SOURCE DATA: Begin

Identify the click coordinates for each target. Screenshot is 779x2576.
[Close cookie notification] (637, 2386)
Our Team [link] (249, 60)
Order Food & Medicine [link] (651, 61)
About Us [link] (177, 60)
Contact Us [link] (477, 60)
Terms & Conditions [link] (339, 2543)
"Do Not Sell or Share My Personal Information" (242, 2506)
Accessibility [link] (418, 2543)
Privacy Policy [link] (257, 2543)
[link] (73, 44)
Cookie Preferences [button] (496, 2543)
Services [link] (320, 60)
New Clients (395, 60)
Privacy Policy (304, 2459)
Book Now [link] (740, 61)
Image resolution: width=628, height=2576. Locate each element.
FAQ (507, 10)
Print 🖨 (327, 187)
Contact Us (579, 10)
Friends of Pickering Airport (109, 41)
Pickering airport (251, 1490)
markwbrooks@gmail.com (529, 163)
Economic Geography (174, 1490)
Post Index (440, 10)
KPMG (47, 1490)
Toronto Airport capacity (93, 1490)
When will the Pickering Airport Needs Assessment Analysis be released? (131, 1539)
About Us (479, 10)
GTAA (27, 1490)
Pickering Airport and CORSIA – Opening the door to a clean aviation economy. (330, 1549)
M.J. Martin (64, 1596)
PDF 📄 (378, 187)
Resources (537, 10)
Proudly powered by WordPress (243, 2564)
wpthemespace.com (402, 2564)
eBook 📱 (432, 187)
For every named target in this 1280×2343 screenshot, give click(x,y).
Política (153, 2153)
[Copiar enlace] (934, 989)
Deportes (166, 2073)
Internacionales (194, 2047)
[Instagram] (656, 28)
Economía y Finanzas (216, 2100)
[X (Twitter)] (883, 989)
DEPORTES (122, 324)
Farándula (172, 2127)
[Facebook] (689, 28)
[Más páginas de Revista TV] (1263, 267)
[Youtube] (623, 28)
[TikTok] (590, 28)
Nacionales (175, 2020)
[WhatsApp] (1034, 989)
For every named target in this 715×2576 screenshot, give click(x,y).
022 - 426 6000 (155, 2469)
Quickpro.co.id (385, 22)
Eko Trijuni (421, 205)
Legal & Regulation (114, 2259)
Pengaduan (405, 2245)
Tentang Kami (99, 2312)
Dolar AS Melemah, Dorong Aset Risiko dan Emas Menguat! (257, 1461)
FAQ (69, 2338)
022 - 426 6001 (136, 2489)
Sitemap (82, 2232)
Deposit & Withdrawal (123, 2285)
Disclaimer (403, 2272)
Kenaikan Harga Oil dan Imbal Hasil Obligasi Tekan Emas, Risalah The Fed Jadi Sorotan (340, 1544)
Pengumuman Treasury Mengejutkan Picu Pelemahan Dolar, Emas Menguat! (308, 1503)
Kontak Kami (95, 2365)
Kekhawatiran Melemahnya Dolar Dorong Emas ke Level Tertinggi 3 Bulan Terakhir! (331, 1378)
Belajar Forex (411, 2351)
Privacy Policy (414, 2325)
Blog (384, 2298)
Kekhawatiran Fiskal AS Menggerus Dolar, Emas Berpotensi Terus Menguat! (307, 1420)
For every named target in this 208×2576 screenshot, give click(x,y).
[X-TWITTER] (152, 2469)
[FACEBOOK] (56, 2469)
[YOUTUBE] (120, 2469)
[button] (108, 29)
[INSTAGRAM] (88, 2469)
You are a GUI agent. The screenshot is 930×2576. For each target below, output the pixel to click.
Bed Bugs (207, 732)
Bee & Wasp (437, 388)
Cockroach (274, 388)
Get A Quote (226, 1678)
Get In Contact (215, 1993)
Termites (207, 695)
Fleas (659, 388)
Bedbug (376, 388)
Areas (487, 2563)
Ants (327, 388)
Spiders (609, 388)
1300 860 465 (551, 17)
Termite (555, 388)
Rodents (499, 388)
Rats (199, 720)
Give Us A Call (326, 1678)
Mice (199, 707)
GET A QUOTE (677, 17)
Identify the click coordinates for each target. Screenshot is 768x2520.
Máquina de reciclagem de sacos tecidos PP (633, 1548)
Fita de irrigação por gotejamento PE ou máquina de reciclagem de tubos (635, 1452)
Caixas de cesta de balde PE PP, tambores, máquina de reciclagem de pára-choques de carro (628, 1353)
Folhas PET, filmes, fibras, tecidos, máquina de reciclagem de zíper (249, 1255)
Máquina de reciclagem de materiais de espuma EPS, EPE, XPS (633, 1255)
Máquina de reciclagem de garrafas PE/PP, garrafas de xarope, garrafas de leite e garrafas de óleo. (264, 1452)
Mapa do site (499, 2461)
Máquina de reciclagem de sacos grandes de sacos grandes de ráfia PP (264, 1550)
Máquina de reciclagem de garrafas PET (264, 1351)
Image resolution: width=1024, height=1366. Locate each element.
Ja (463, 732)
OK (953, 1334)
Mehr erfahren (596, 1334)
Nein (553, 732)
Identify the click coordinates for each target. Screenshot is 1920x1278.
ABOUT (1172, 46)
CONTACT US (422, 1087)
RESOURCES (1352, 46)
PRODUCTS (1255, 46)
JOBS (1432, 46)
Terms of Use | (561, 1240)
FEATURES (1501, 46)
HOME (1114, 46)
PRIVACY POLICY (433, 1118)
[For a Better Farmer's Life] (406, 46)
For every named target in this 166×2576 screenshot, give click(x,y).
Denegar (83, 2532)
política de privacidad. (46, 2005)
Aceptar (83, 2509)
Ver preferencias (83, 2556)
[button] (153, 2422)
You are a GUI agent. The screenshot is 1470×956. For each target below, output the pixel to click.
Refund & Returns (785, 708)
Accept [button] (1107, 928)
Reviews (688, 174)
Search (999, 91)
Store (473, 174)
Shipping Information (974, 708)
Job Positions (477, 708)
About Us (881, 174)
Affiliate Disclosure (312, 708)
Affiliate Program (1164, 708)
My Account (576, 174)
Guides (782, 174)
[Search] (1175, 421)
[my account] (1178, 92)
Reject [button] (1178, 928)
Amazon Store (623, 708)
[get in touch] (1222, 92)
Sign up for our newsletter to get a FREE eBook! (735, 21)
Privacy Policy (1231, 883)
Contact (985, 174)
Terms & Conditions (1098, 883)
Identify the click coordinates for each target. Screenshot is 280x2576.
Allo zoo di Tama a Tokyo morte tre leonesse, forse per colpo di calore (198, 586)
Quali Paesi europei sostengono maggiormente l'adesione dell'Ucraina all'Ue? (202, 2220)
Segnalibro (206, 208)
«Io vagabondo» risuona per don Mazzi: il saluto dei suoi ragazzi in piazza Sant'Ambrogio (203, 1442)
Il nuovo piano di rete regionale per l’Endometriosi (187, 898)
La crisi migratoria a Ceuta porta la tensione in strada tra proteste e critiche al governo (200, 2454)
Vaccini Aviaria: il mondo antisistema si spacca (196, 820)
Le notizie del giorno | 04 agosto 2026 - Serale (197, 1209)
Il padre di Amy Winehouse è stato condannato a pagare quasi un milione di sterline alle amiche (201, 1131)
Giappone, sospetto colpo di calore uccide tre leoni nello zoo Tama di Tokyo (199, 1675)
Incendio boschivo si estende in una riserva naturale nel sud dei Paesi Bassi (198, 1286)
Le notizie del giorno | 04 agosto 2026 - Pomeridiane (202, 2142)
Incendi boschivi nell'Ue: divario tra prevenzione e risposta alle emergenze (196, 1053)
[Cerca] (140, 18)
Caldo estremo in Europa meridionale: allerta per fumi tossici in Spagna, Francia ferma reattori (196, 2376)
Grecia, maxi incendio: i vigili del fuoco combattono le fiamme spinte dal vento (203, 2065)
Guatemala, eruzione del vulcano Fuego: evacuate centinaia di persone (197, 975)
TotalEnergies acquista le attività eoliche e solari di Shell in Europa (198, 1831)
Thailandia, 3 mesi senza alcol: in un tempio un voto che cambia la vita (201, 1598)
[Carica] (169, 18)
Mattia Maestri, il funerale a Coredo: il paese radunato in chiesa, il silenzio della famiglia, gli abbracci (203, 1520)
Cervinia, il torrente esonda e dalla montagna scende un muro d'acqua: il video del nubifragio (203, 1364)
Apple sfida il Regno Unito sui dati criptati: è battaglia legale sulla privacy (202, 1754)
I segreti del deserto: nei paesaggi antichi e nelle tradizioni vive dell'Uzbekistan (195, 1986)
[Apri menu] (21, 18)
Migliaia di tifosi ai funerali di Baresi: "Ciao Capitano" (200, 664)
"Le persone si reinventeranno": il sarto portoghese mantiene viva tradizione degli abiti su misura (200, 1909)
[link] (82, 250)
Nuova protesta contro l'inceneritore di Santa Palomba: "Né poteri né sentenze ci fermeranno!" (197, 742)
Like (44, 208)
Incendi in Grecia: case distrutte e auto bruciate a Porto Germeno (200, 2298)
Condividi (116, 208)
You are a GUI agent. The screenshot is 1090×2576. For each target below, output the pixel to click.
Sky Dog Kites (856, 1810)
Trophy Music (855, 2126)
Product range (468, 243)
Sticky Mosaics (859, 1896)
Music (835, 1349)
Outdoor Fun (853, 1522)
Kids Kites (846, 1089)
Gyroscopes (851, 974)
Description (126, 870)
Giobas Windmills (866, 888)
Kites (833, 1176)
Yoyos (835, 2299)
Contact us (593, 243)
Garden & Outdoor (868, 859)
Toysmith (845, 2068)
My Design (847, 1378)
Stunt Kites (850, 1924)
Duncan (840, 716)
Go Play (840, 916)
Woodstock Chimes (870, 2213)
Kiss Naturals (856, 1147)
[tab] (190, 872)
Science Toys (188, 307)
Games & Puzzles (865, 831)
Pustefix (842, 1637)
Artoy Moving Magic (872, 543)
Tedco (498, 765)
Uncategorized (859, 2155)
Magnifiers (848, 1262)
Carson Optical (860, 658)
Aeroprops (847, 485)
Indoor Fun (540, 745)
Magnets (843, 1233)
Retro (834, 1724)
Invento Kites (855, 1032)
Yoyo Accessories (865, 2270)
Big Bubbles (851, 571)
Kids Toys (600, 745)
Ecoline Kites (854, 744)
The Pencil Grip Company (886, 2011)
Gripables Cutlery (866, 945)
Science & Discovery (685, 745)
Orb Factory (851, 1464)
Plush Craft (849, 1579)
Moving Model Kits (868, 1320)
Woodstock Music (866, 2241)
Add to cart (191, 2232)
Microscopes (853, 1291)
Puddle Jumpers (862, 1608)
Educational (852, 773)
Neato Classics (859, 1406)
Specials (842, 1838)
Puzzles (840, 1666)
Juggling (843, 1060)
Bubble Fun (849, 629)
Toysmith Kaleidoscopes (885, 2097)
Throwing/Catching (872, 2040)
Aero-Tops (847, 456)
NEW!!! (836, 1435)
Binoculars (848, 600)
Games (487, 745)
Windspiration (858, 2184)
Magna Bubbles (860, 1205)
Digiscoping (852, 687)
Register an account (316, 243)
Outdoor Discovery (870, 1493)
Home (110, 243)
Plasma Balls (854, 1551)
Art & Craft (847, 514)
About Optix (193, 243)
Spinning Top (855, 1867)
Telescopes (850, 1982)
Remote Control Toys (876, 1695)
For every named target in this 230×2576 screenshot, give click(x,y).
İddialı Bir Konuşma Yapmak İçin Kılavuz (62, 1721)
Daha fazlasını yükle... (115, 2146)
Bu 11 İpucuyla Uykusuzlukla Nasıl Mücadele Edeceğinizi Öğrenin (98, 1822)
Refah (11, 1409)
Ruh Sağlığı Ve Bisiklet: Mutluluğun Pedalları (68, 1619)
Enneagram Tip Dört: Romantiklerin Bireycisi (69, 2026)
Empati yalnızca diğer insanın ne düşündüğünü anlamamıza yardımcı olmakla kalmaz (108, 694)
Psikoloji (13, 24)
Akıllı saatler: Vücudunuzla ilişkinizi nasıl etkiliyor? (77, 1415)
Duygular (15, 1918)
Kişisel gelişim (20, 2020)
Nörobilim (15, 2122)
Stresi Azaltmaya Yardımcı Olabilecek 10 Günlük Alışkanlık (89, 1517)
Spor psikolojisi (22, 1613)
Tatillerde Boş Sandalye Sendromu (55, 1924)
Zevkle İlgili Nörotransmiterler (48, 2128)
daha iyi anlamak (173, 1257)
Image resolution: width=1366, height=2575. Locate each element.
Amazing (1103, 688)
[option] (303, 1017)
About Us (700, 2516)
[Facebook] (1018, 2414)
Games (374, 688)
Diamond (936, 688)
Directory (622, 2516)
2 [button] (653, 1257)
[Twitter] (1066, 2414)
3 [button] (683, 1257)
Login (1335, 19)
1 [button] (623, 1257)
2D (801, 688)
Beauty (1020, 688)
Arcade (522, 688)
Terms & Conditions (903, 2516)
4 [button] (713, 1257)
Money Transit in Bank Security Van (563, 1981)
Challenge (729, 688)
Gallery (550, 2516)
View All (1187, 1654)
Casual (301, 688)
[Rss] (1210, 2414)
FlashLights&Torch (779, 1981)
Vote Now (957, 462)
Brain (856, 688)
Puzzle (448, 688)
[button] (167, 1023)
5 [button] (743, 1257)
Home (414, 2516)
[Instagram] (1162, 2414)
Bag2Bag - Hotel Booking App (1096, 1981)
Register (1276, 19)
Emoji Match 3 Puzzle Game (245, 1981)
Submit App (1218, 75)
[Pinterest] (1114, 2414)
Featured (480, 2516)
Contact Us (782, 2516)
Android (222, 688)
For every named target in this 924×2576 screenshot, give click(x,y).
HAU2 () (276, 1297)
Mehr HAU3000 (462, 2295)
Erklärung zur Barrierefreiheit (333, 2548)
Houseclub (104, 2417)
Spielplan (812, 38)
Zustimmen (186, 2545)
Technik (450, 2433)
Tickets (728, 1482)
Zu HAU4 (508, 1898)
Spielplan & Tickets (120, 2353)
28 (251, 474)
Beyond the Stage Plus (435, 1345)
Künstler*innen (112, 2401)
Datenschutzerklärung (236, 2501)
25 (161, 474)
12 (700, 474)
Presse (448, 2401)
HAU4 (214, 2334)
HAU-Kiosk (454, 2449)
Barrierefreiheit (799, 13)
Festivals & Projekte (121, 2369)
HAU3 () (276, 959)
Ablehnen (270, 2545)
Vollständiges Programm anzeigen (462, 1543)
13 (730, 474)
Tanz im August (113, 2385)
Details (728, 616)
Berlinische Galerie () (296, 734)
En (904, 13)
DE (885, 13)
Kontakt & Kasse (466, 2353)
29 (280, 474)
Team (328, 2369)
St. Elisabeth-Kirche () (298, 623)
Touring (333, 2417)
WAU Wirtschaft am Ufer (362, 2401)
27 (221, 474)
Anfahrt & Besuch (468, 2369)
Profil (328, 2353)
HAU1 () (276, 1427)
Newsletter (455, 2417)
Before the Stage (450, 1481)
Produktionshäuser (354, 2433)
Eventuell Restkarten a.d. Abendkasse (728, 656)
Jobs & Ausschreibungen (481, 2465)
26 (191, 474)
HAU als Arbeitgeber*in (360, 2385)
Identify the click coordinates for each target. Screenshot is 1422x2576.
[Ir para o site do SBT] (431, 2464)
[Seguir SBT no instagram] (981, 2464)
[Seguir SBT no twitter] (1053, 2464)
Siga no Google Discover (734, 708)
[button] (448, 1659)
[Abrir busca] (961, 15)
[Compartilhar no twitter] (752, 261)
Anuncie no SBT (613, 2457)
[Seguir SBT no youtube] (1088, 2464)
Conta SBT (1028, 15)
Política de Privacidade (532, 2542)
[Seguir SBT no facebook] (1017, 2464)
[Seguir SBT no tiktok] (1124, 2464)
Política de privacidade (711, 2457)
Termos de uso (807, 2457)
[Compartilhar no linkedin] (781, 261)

SOURCE DATA: End

**TASK BRIEF**
Copy the records above exactly, beginning at the line that contains "[button] (108, 29)" and stopping after the line that contains "Ants (327, 388)".

**SOLUTION TO THE PROBLEM**
[button] (108, 29)
[INSTAGRAM] (88, 2469)
You are a GUI agent. The screenshot is 930×2576. For each target below, output the pixel to click.
Bed Bugs (207, 732)
Bee & Wasp (437, 388)
Cockroach (274, 388)
Get A Quote (226, 1678)
Get In Contact (215, 1993)
Termites (207, 695)
Fleas (659, 388)
Bedbug (376, 388)
Areas (487, 2563)
Ants (327, 388)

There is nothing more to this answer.